Let me just say that we have two daughters, ages 9 and 12. We have one computer that lives in the kitchen where I spend most of my time, at least when the girls are home. There are parental controls on the computer, but they honestly aren’t clever enough to let the girls use certain sites that are perfectly safe, so from time to time I let them use my logon so they can get around the really dorky restrictions. But only when I’m in the kitchen.

Both girls have their own iTouch devices with a free texting app. Lola, my 9 year old, doesn’t have any other friends who have the ability to text, so she’s pretty much out of luck but it doesn’t seem to bother her. She’d rather play iPhyzzle or Angry Birds, anyway. Eve, the 12 year old, texts her friends all the time and knows that either Bubba or I will perform surprise spot-checks to read text messages on a whim. Neither of the girls is allowed to have their iTouch upstairs without express permission since we have wi-fi at home and these devices can let them surf the ‘net. At night, the iTouches live in the “technology box” on the kitchen counter.

So, yeah, I feel fairly secure.
Until now.

Yesterday I had to run downtown to get the dog from the groomer. Both girls had just arrived home from school and Lola was changing for basketball practice. I decided to leave the girls at home to have a snack while I went out to get the dog – I would be gone for 20 minutes, maximum. The rules were this: no screen time (TV, computer, iTouch), no sweets.

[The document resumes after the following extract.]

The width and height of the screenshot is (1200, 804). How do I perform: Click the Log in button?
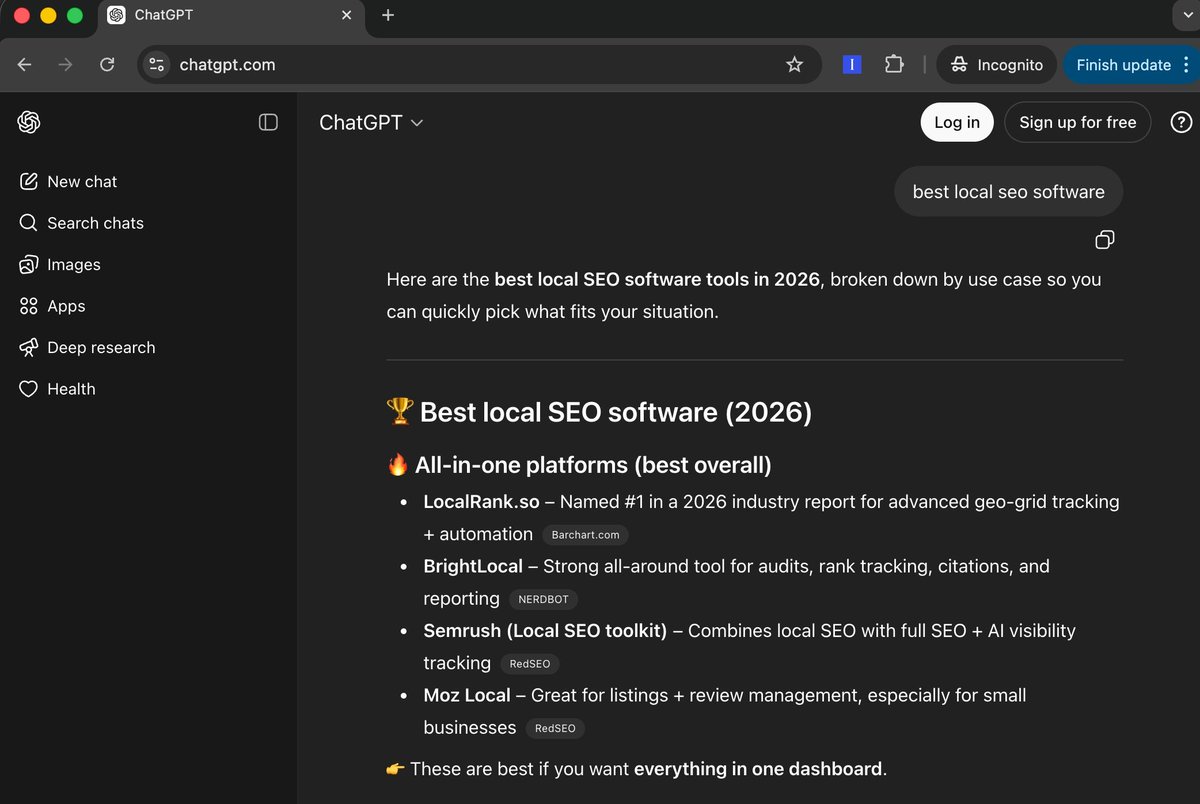point(956,122)
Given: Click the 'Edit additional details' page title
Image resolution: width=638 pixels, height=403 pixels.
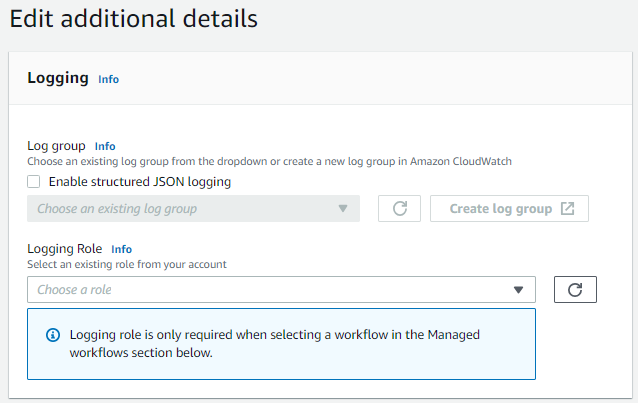Looking at the screenshot, I should [133, 18].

I was fairly certain that if either of those rules was violated, one of the girls would rat the other one out. As I was opening the garage door, Eve called out, “Mom, can I just check my email really quick? D was supposed to email me about the assignment we’re working on.”

I gave her permission to check her email. But only that. Again, Lola would take immense pleasure in throwing Eve under the bus if she strayed.

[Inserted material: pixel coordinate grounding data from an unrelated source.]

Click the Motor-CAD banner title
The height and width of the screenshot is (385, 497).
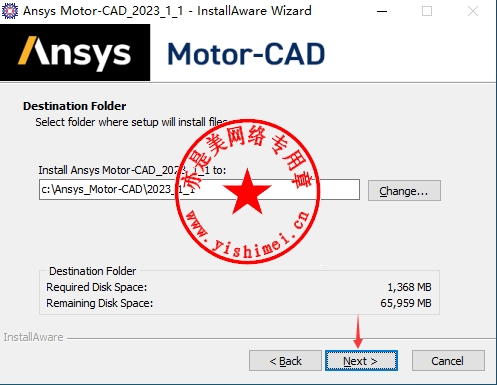[246, 54]
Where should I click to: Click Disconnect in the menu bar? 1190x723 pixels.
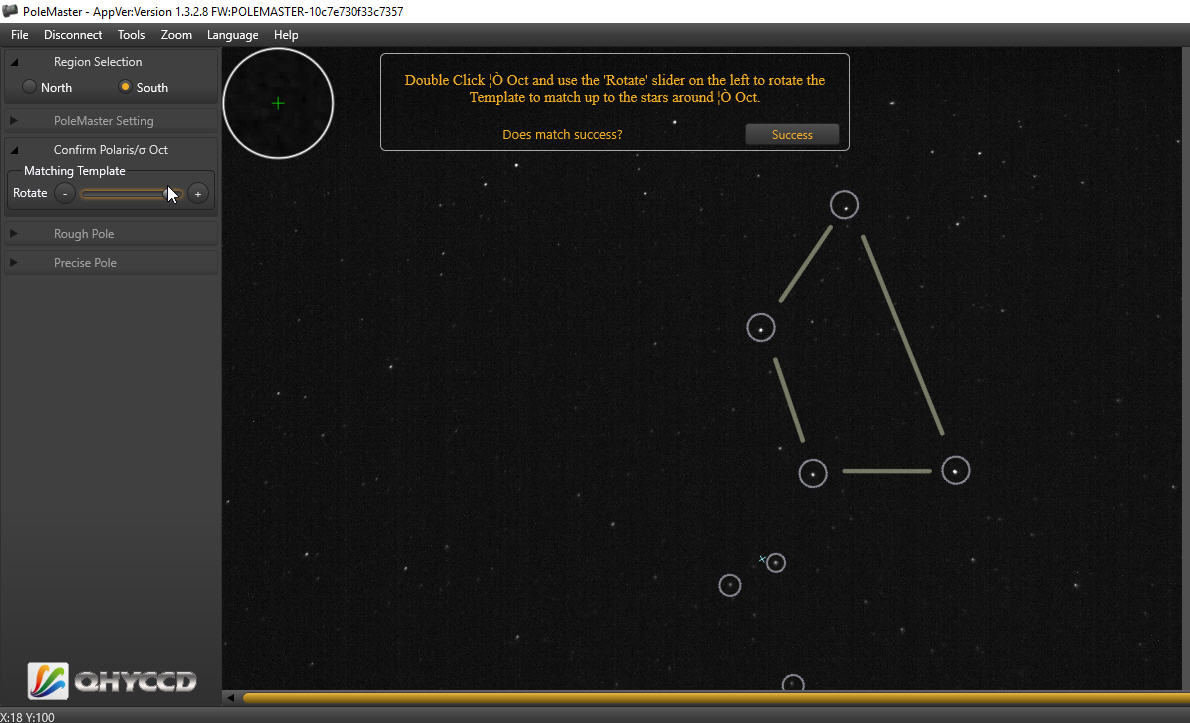73,35
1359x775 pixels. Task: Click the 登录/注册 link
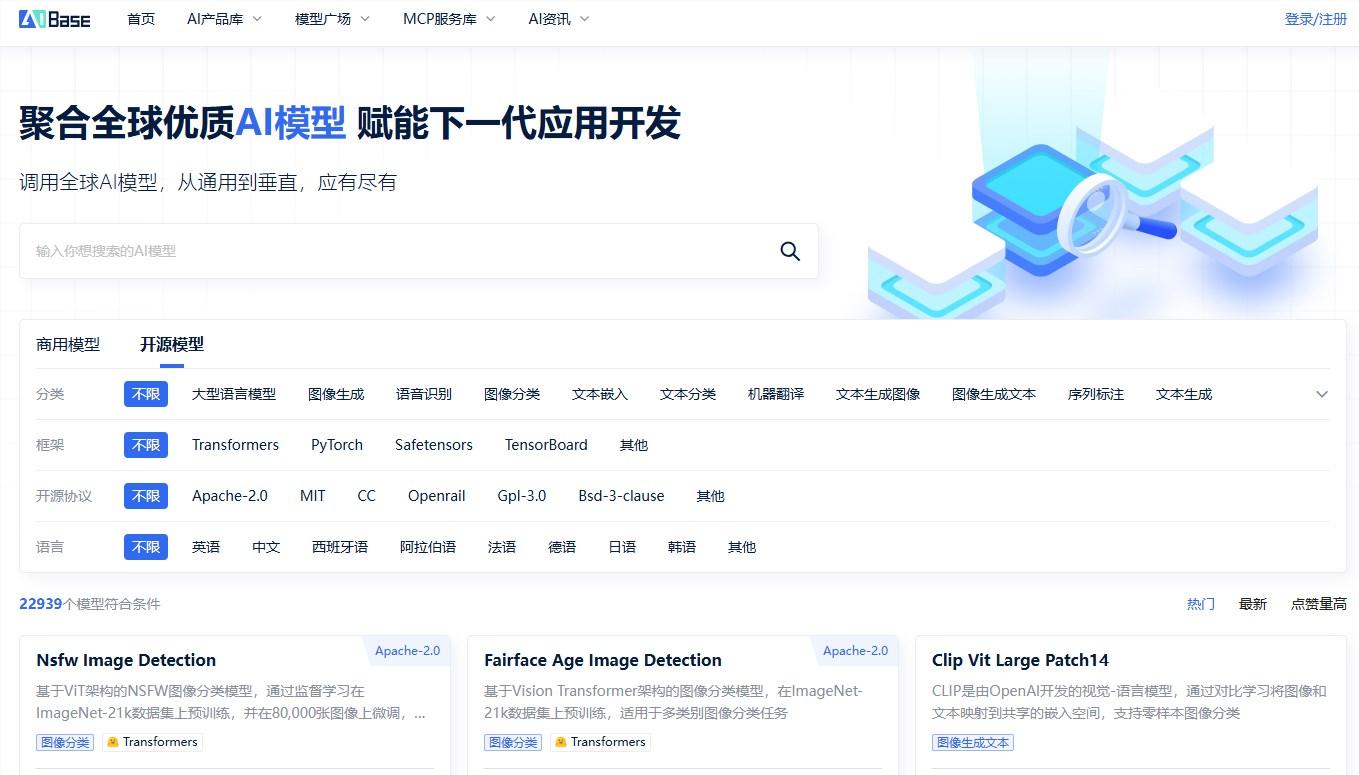pyautogui.click(x=1316, y=18)
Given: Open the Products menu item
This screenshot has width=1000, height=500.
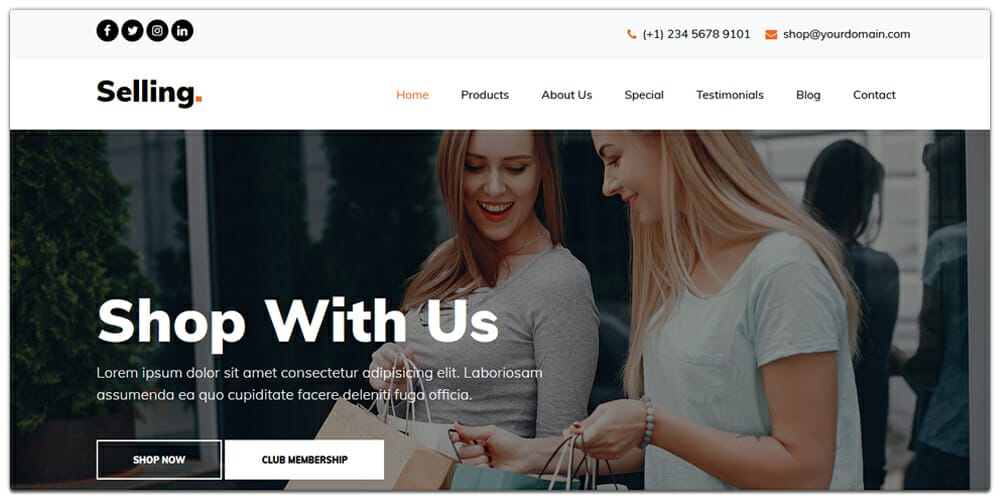Looking at the screenshot, I should tap(485, 95).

So imagine my surprise when, two hours later, Bubba calls and tells me that Eve has joined some social networking site. HUH? When? How?

It turns out that, while checking her email, Eve discovered a message from one of her school friends inviting her to join this group where they can all socialize. Seeing the email addresses of several other classmates, Eve clicks on the link to this site. She swears she didn’t go so far as to sign up, but somehow as soon as she enters the site, her entire email contact list is snagged by this site and emails go out to everyone she knows, telling them she has just joined this site (Zorpia.com) and would they like to, too?

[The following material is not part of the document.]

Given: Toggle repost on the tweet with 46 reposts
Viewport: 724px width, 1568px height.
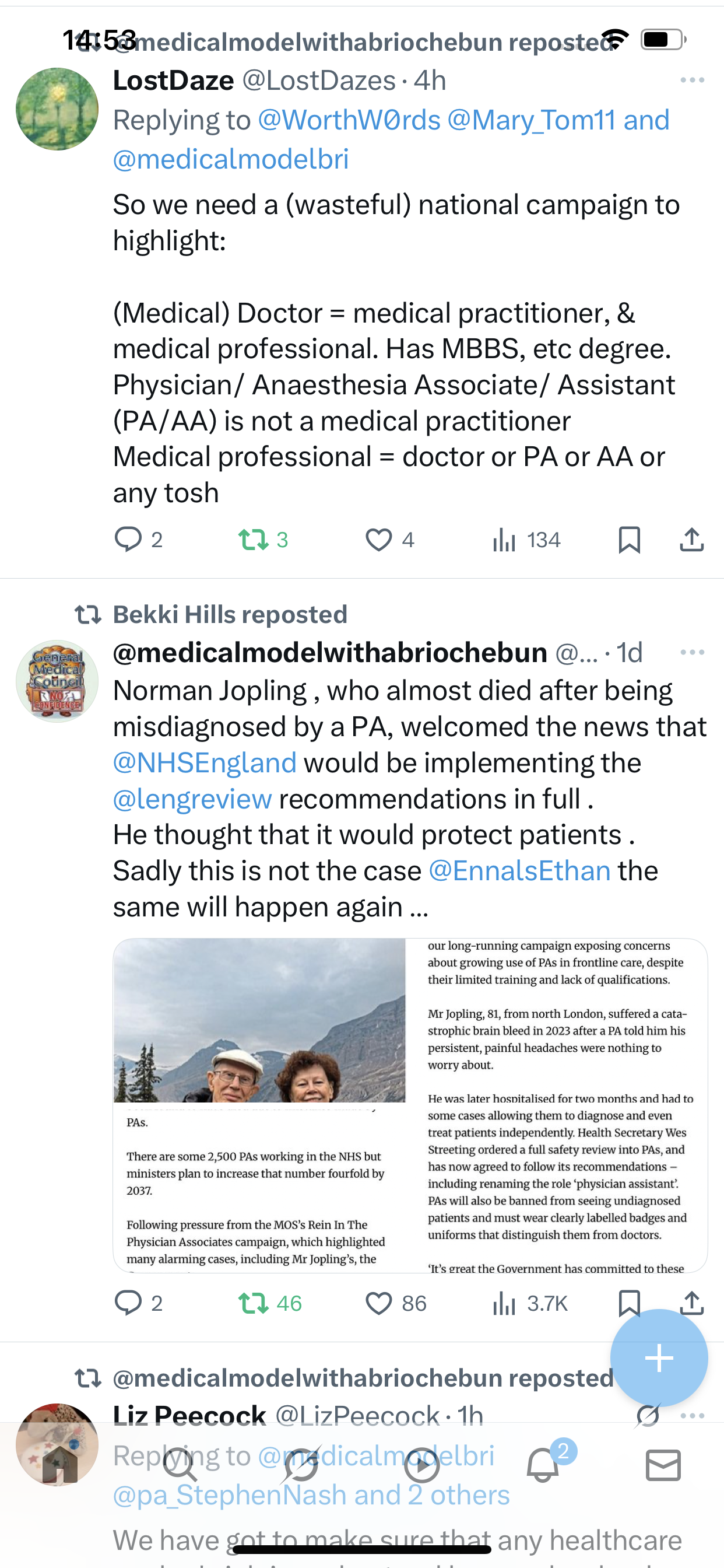Looking at the screenshot, I should tap(253, 1303).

Bubba and I have some questions about whether or not Eve signed up for the site, but that’s not the point. The point for us is that Eve didn’t really understand the implications of what she was doing. Bubba sat with her and showed her around the site, pointing out the advertisements for “Find Hot Local Singles” and “Work from Home” scams. He explained that there are many of these kinds of sites around who use you for your email contact list and are not safe places for kids to build profiles.

Ultimately I am grateful that this happened, if only so that we could refine our guidelines for the girls.
First of all, if you go to a site that asks for your entire birthdate, month/day/year, that’s a red flag.
If, upon determining that you are a minor, it doesn’t tell you to get parental permission, that’s a red flag. (The Terms of Service for this particular site says in teeny tiny letters that you have to be 16 to sign up, but even after Eve’s birth year was entered, it didn’t flag this or disable her account – hmmmm.)
If part of the registration process asks you what your sexual orientation is, that’s a red flag.
If the site offers, as part of its main objectives, matches or dates or connections with people you don’t already know, that’s a red flag.
Before you join any site for any reason, check with Mom and Dad.

Thank goodness this site actually did SPAM all of Eve’s contacts, or Bubba and I might not have discovered what was going on. It’s questionable whether Eve would have actually had the opportunity to use this site anyway, given that the computer is in the kitchen, but I wonder how many of Eve’s classmates have successfully created profiles on this site and opened themselves up to predators of all kinds.